Les Égyptiens s'apprêtent à voter samedi pour la première partie d'un référendum sur un projet de Constitution qui met le pays sous tension et a provoqué vendredi des heurts qui ont fait quinze blessés à Alexandrie (nord).

Le référendum doit se tenir samedi dans dix gouvernorats, dont Le Caire et Alexandrie, les deux plus grandes villes du pays, et la région instable du Sinaï (est). Les 17 autres gouvernorats voteront le 22 décembre.

Les bureaux de vote doivent ouvrir de 08h00 locales (06h00 GMT) à 19h00 (17h00 GMT).

Vendredi, des groupes des deux camps ont échangé des jets de pierres à Alexandrie, où des voitures ont été brûlées, après l'appel d'un religieux à voter «oui» lors de prière hebdomadaire. La police est intervenue avec des tirs de grenades lacrymogènes dans la soirée pour rétablir le calme, selon des témoins.

Les services médicaux ont évoqué un bilan de 15 personnes blessés dans les accrochages.

Au Caire, 2000 partisans du président Mohamed Morsi se sont rassemblés devant une mosquée de l'est de la capitale à l'appel de partis islamistes pour soutenir le projet de loi fondamentale.

L'opposition, qui appelle à voter «non», n'a réuni que quelques centaines de personnes dans le calme en fin de journée aux abords du palais présidentiel, gardé par l'armée dans la banlieue du Caire. Des centaines d'opposants étaient également rassemblés sur la place Tahrir, dans le centre de la ville.

Des deux côtés, la mobilisation était nettement moindre que lors des nombreuses autres manifestations qui se sont succédé depuis fin novembre et ont dégénéré à plusieurs reprises en affrontements entre les deux camps qui ont fait huit morts il y a une semaine devant la présidence.

Lors d'une conférence de presse du Front du salut national (FSN), principale coalition de l'opposition, le libéral Amr Hamzawi s'est dit «confiant que le peuple égyptien dira non à la Constitution des Frères musulmans», mouvement islamiste dont est issu M. Morsi.

«Nous devons voter ''oui'' pour que le pays se stabilise, pour avancer et laisser l'ère de (transition de l'après-Hosni Moubarak) derrière nous», a en revanche expliqué Moustafa Abdullah, 33 ans, membre du Parti Justice et Liberté, le bras politique des Frères.

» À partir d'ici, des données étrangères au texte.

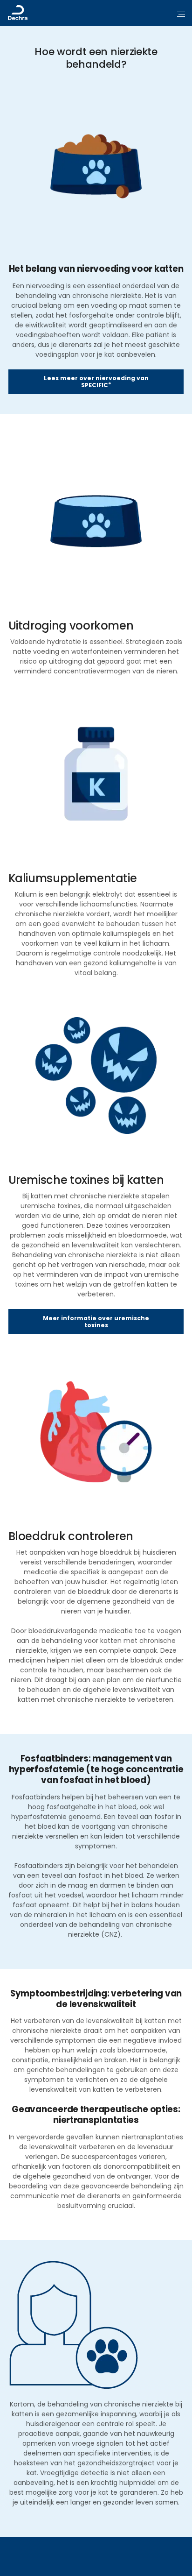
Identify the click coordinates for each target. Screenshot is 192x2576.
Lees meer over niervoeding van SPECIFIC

Quelque 120 000 soldats ont été appelés en renfort pour aider les 130000 policiers à assurer la protection des opérations de vote samedi.

Boycott de magistrats

La division du pays en deux zones de vote successives a été décidée in extremis, manifestement pour faire face au refus de nombreux magistrats de superviser le scrutin.

Le projet de Constitution vise à doter le pays d'un cadre institutionnel stable, censé selon ses partisans refléter les changements intervenus dans le pays depuis la chute de Hosni Moubarak début 2011.

L'opposition laïque, de gauche et libérale dénonce en revanche un texte adopté en toute hâte par une commission dominée par les islamistes, qui ouvre la voie selon elle à des interprétations rigoristes de l'islam et manque de garanties pour les libertés.

Ce référendum est également vu comme une forme de vote de confiance pour ou contre M. Morsi, élu à une courte majorité de 51,7% des voix en juin.

Le président islamiste peut compter sur la capacité de mobilisation du puissant mouvement des Frères musulmans, mais il fait face à une profonde crise économique qui provoque le mécontentement populaire.

Quelle que soit l'issue, ce référendum «va exacerber les tensions politiques et les ressentiments» entre un président qui a fait le choix de maintenir un texte controversé et une opposition dopée par la vague de contestation, estime Hani Sabra, un expert du centre d'analyse économique américain Eurasia Group.

La patriarche de la communauté copte (chrétiens d'Égypte, 6 à 10% de la population), Tawadros II, a «appelé les Égyptiens à participer» au vote, sans exprimer ouvertement de préférence pour le «oui» ou le «non».

L'Église copte avait retiré ses représentants de la commission chargée de rédiger la Constitution, pour protester contre certaines dispositions relatives à la loi islamique.

Le scrutin concerne au total 51,3 millions d'électeurs inscrits, sur une population totale de 83 millions qui fait de l'Égypte le pays le plus peuplé du monde arabe. Les Égyptiens résidant à l'étranger ont commencé à voter mercredi pour quatre jours dans les missions diplomatiques.